> Activity
From the line containing "Anmelden (22, 1200)" to the last line below, retype everything word for word.

════════════════════

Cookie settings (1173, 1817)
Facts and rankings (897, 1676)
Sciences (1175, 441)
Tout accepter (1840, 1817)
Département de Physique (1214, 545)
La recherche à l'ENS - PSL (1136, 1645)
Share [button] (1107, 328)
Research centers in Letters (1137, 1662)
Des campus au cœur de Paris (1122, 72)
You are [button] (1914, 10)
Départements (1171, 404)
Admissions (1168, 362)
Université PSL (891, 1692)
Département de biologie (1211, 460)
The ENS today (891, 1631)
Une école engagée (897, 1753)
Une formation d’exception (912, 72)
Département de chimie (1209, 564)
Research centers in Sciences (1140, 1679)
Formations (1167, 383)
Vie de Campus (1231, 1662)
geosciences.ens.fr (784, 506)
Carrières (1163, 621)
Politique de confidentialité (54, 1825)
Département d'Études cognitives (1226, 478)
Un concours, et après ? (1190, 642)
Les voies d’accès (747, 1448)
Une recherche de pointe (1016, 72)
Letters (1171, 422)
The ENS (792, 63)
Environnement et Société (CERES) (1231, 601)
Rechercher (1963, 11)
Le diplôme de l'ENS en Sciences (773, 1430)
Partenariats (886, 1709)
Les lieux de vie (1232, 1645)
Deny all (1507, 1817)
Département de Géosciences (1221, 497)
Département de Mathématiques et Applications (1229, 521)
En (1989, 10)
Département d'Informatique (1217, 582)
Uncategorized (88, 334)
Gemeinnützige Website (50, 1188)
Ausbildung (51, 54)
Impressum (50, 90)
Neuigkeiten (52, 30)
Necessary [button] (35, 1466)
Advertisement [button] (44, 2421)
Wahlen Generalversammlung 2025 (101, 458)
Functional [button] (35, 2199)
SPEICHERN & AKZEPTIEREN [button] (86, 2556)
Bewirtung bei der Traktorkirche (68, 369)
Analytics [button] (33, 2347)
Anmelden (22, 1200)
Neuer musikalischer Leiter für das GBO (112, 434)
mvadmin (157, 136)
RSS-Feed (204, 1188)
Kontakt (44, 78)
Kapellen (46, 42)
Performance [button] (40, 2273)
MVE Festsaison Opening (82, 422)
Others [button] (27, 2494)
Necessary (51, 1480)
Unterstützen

════════════════════

> Response to the task
Anmelden (22, 1200)
Neuer musikalischer Leiter für das GBO (112, 434)
mvadmin (157, 136)
RSS-Feed (204, 1188)
Kontakt (44, 78)
Kapellen (46, 42)
Performance [button] (40, 2273)
MVE Festsaison Opening (82, 422)
Others [button] (27, 2494)
Necessary (51, 1480)
Unterstützen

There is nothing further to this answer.